Keep an eye on the ball

Thursday, 01 October 2015

Dr Michael Schaper photo
Dr Michael Schaper

    Developments in competition law can have a significant impact on business. Dr Michael Schaper explains the key things that directors of small-to-medium businesses must observe in future months. 

    Sitting on the board of a small-scale business or an emerging entrepreneurial venture presents many challenges and opportunities. The governance structure of a small firm or a start-up means directors are required to wear many hats. Often at least one of the directors will also be the owner and will therefore have a role in hiring and firing, balancing the books, marketing and locking-up at the end of day. Other directors may too often be required to keep themselves up to date with many more issues, both at the operational and strategic level, than might be the case in a larger organisation. In this environment, there are three key areas under the umbrella of the Competition and Consumer Act 2010 of which directors must be mindful.

    A core issue involves dealing with competitors. When it comes to cartel conduct, some basic knowledge at the board level can save your bacon. Any contract, arrangement or understanding to fix prices, share markets, rig bids or control output between competing firms is illegal, and may even lead to jail time in serious cases. If there is any doubt about dealings with competitors, directors should seek legal advice and familiarise themselves with the Australian Competition and Consumer Commission’s (ACCC’s) cartel immunity policy.
    The second area where a hands-on director can play a pivotal role involves dealing with consumers. Under the Australian Consumer Law (ACL), it is illegal for a business to engage in conduct that misleads or deceives consumers, or which is likely to do so. It is also unlawful for a business to make false or misleading claims about their goods or services. One of the obvious areas is in your advertising and marketing: is it honest and accurate? Is any important information left out? Do your staff know what they can – and cannot – promise to customers? Another key thing to know is that the same rules apply online as they do offline. It is an area of growing importance as e-commerce and online consumer reviews take on more significance. Recently, Citymove paid $30,600 after the ACCC issued three infringement notices relating to allegations that the removalist company used fabricated customer identities to post testimonials on Google+ and YouTube.

    A final issue involves the relationship between suppliers and retailers. When dealing with larger retailers, negotiations can be robust, but they must remain within the law. Our recent cases against Coles Supermarkets Australia put the spotlight on unconscionable conduct, the term for particularly harsh or oppressive behaviour that goes against conscience, business and social norms and standards. Coles admitted it had “crossed the line” in its dealings with several suppliers. The Federal Court ordered Coles to pay penalties totalling $10 million and Coles refunded more than $12 million to suppliers as part of an arbitration process. What are your relationships like with your suppliers, or with the firm you act as a supplier to? When choosing suppliers, product safety should also be front of mind. As we’ve seen with recent high-profile product recalls, every director needs to pay close attention to the integrity of their supply chain.

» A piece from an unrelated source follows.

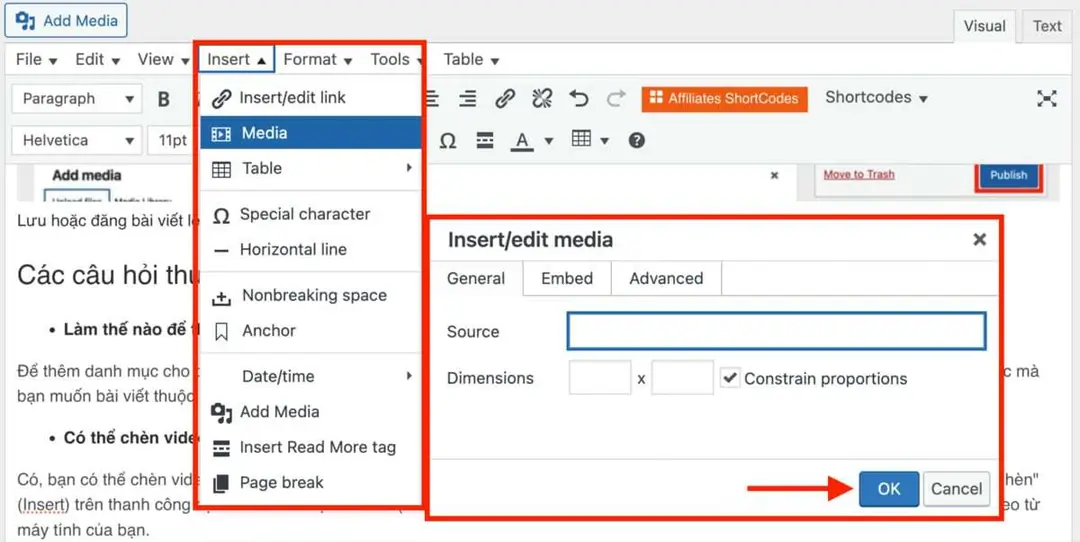Toggle the Constrain proportions checkbox

coord(730,378)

    The ACL provides the courts with the power to decide if a term within a standard form consumer contract is unfair and therefore void. The Federal Government has announced that it will extend the ACL to cover small business standard form contracts. This would be a welcome change. Like consumers, small businesses are often vulnerable to unfair terms in contracts when offered a deal on a “take it or leave it” basis. The government proposes to provide protection for firms that employ fewer than 20 people, and where the value of the contract does not exceed $100,000.

    Earlier this year, the independent Harper competition review panel handed down more than 50 recommendations on Australia’s competition policy and laws. Several recommendations, if adopted, will have a bearing on small firms. For example, the panel proposed removing restrictions on retail trading hours, making planning and zoning rules subject to a public interest test, and removing restrictions on parallel imports of books and second-hand cars. It’s now up to government to consider and implement the recommendations and, like the rest of the small business community, we’ll be watching with interest.